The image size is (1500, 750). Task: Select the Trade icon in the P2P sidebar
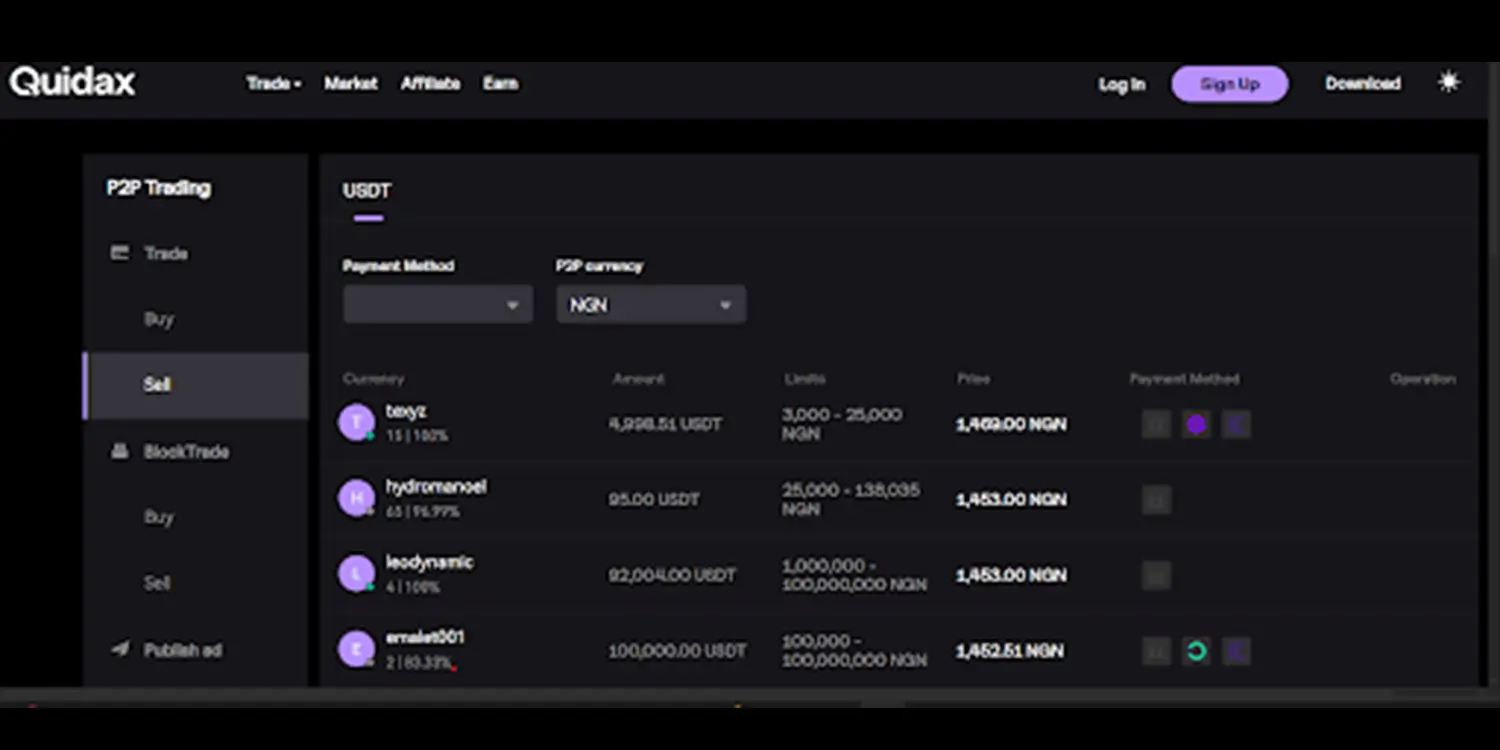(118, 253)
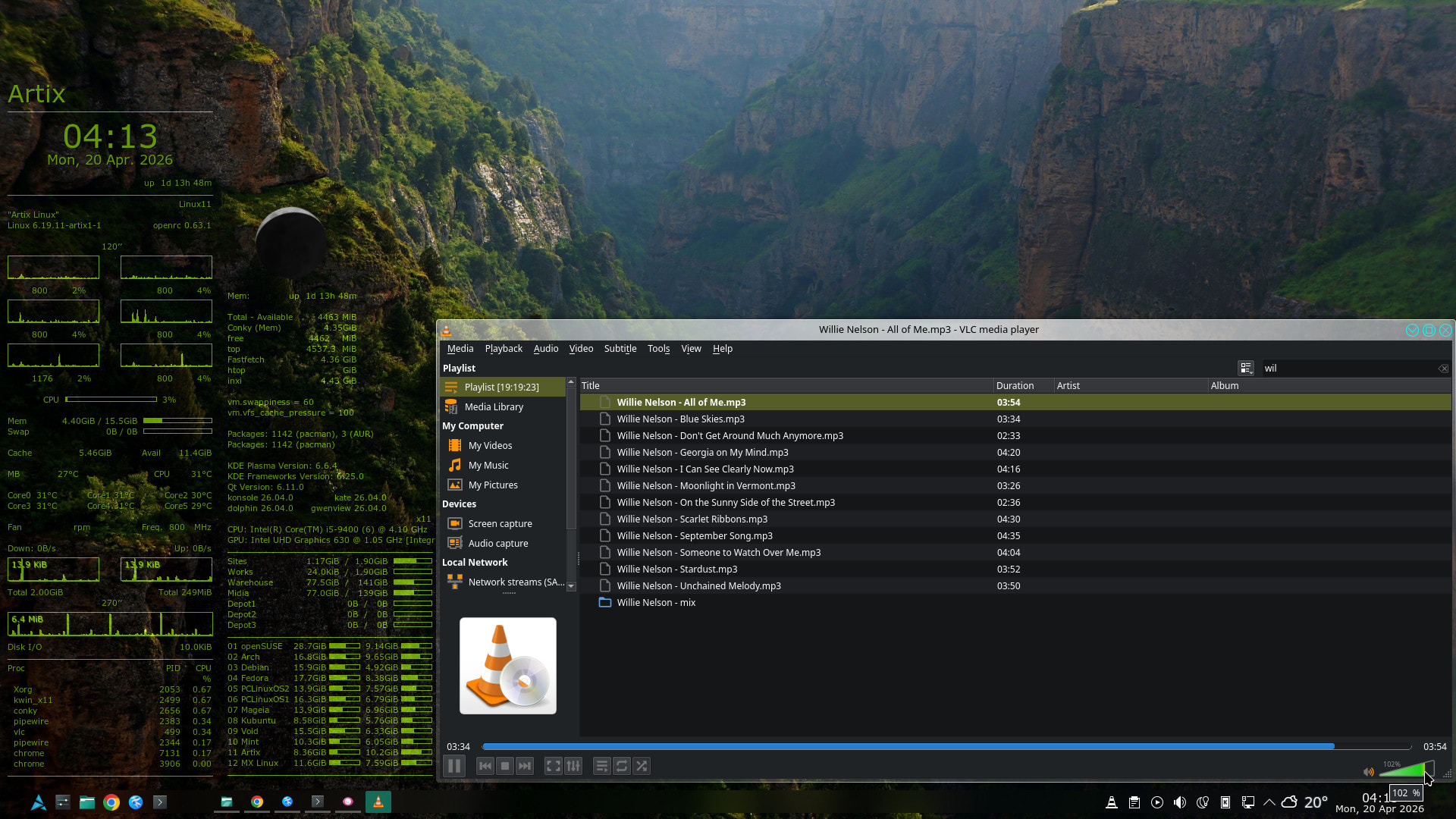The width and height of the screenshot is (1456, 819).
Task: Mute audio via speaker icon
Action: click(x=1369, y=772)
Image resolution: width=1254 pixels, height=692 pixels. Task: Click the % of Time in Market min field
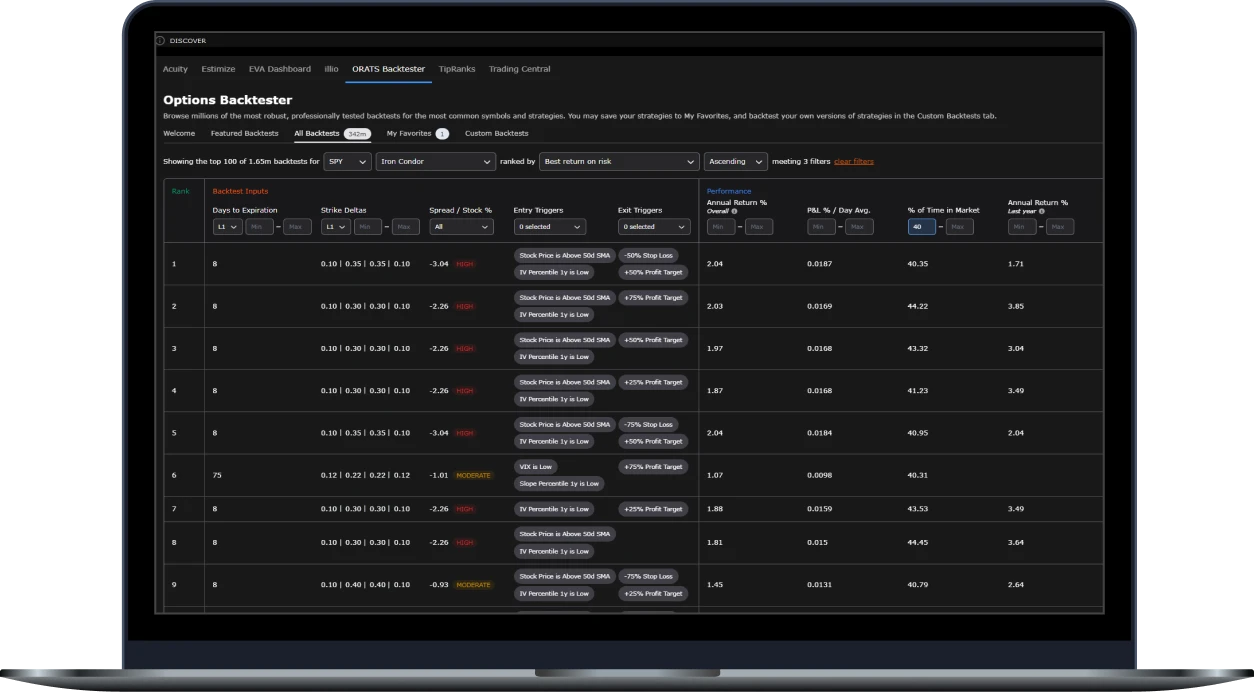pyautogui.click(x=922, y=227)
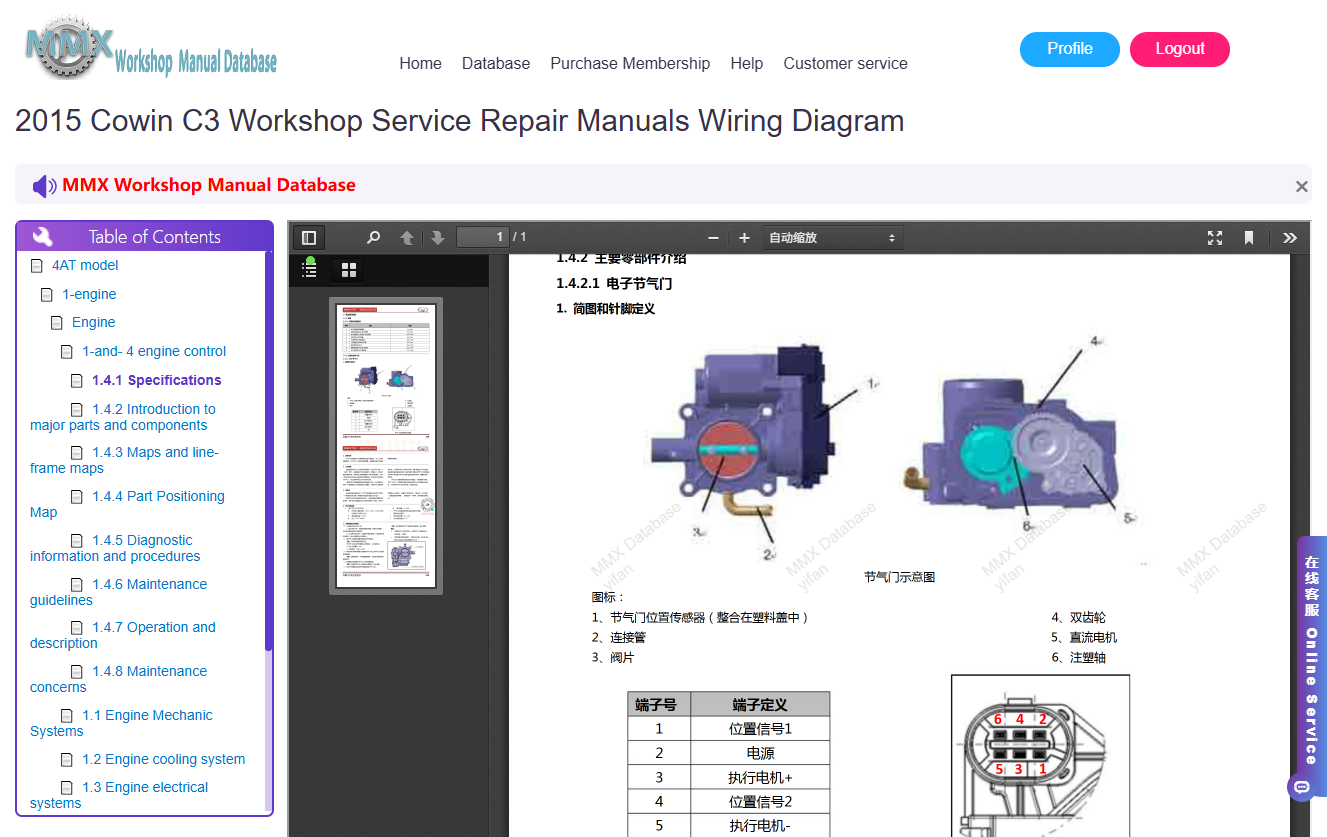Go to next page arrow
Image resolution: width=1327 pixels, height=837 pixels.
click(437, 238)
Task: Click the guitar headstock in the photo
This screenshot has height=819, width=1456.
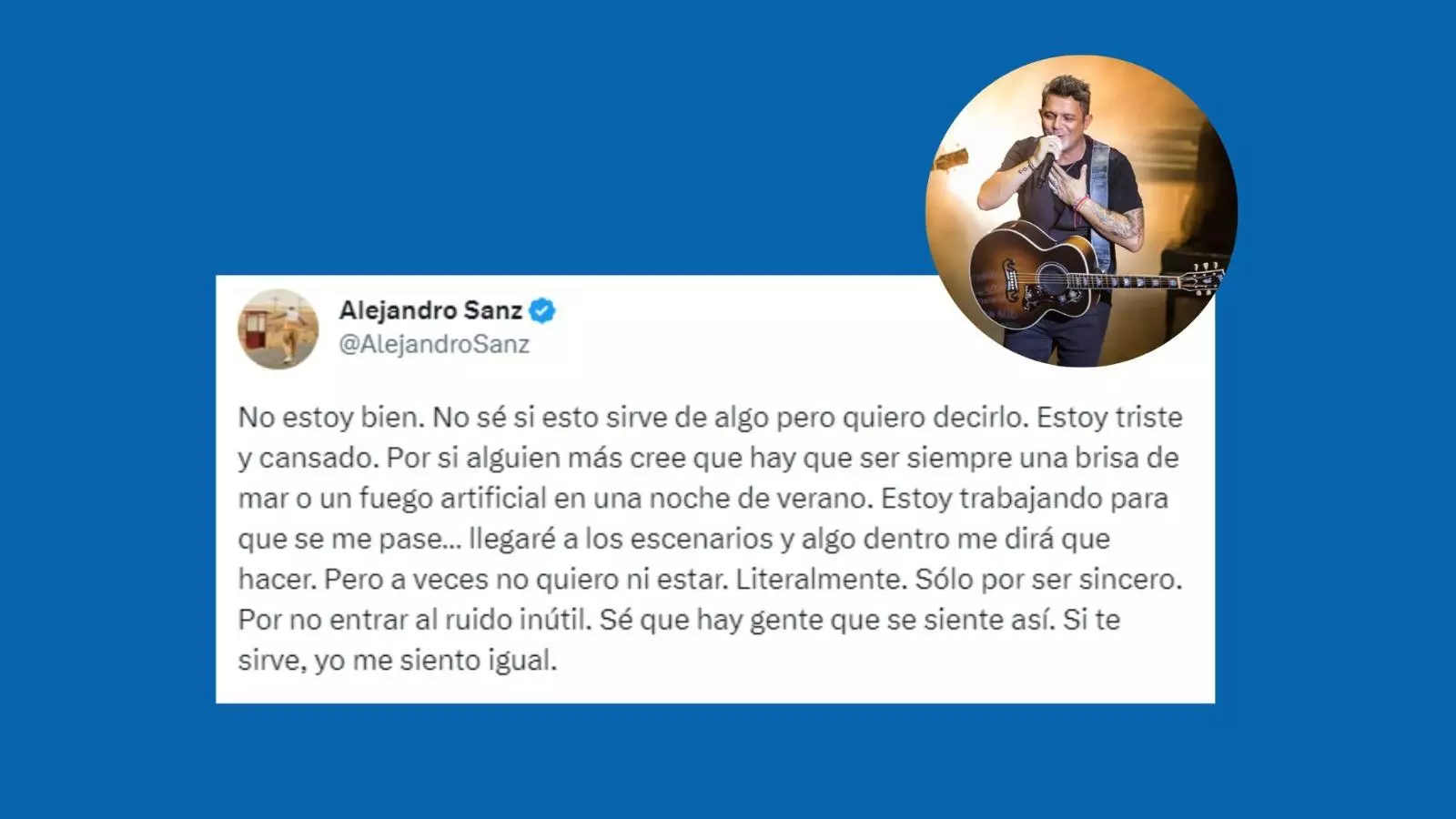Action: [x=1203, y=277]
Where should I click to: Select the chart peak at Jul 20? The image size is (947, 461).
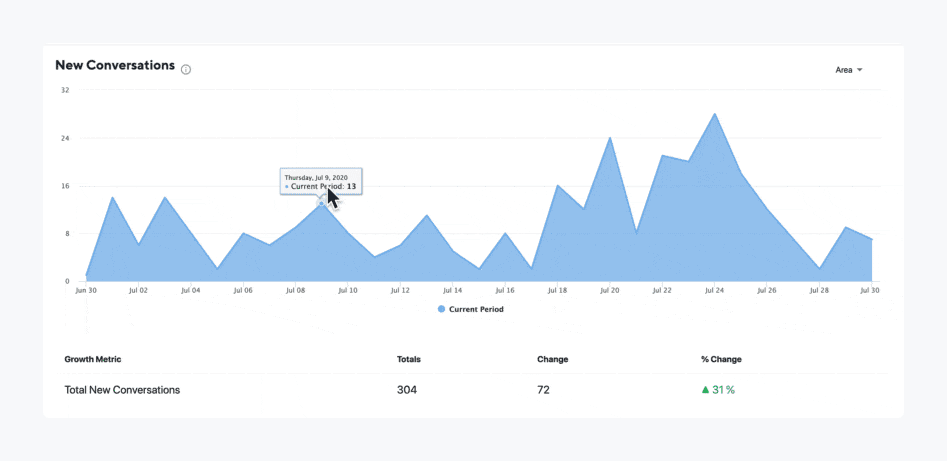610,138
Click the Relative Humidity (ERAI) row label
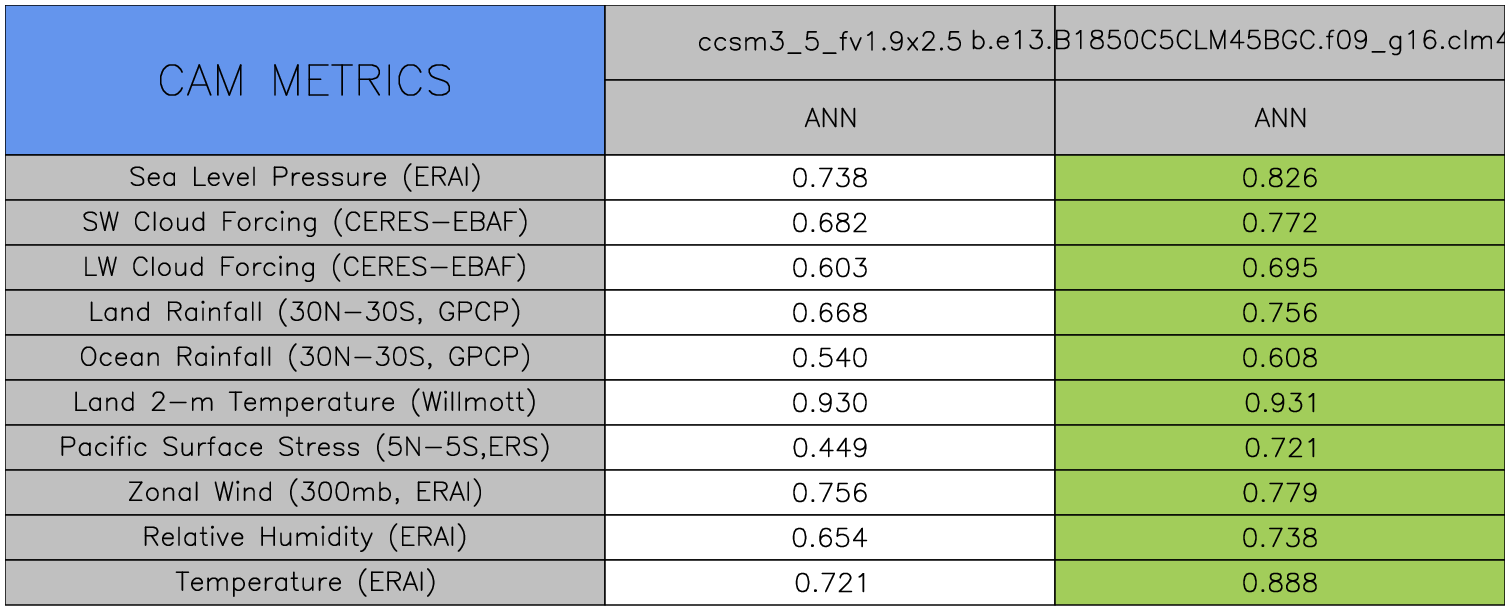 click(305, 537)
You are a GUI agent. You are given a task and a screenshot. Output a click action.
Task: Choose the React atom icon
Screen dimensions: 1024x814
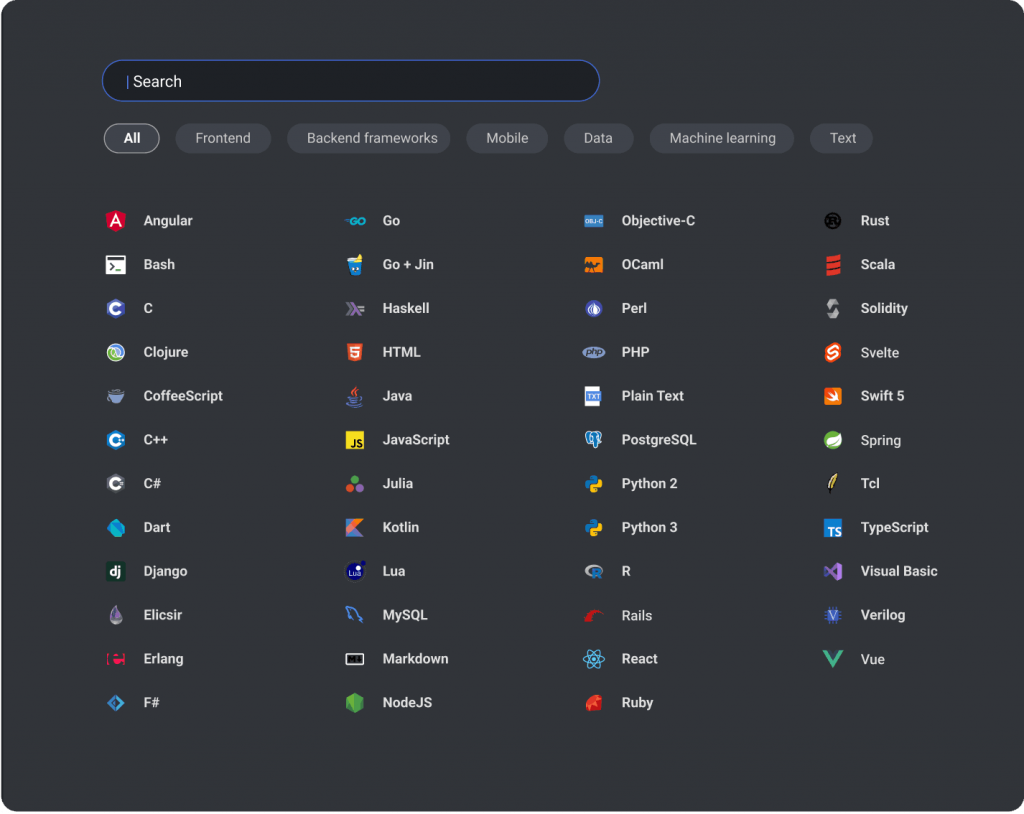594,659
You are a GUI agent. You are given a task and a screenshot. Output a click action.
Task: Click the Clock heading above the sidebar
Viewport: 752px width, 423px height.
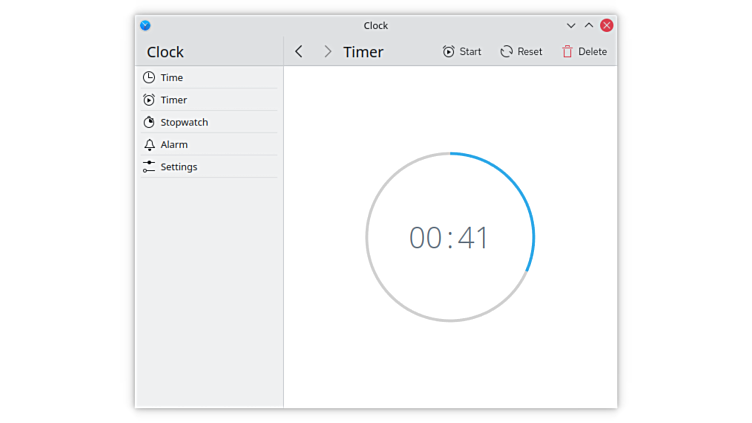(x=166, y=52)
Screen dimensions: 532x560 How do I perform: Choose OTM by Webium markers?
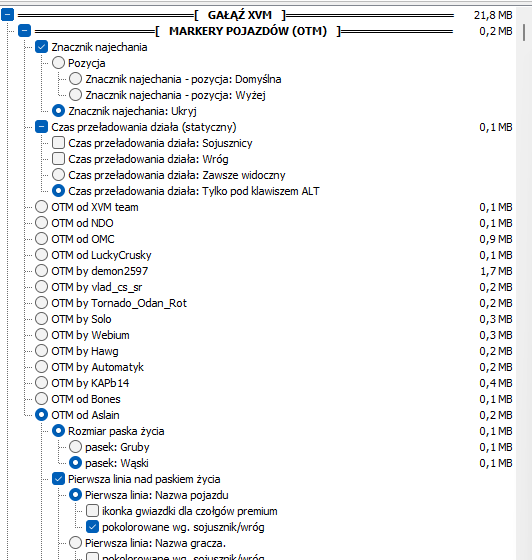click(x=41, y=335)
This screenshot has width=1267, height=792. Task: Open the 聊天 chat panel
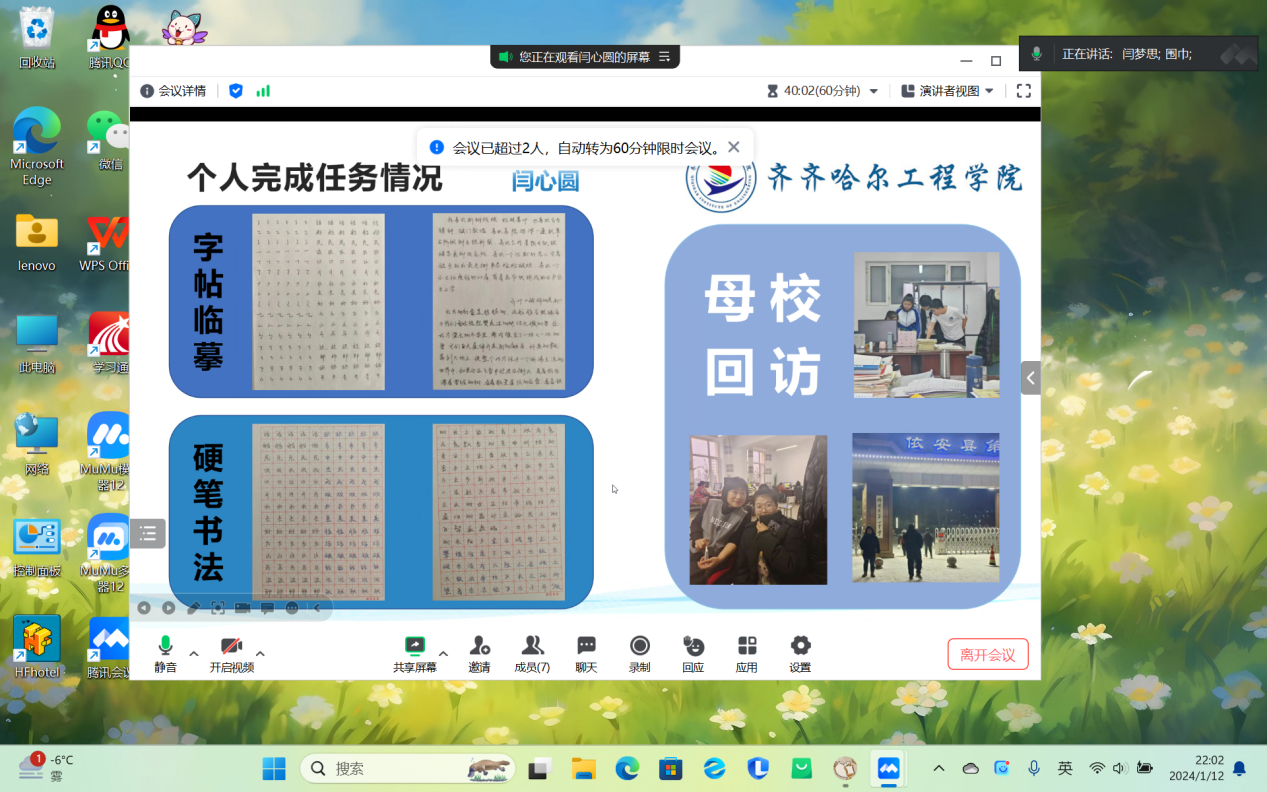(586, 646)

WHAT THE EXERCISE ASKS → Recast the listing above as a numbered list with no blank lines, and leave the pictures out.

COMPLETED EXERCISE →
1. The image size is (1500, 750). Task: Select the Trade icon in the P2P sidebar
2. (118, 253)
3. The width and height of the screenshot is (1456, 819).
4. Task: Mute audio via speaker icon
5. Action: click(x=1369, y=772)
6. Image resolution: width=1254 pixels, height=692 pixels. Task: Click the % of Time in Market min field
7. pyautogui.click(x=922, y=227)
8. Go to next page arrow
9. Image resolution: width=1327 pixels, height=837 pixels.
10. click(437, 238)
11. Task: Click the guitar headstock in the photo
12. This screenshot has height=819, width=1456.
13. Action: [x=1203, y=277]
14. Where should I click to: Select the chart peak at Jul 20? The image size is (947, 461).
15. 610,138
16. Click the Relative Humidity (ERAI) row label
17.  click(305, 537)
18. You are a GUI agent. You are given a task and a screenshot. Output a click action.
19. Task: Choose the React atom icon
20. Screen dimensions: 1024x814
21. 594,659
22. You are a GUI agent. You are given a task and a screenshot. Output a click action.
23. Task: Click the Clock heading above the sidebar
24. Viewport: 752px width, 423px height.
25. (x=166, y=52)
26. Screen dimensions: 532x560 How do I perform: Choose OTM by Webium markers?
27. click(x=41, y=335)
28. This screenshot has width=1267, height=792. Task: Open the 聊天 chat panel
29. (586, 646)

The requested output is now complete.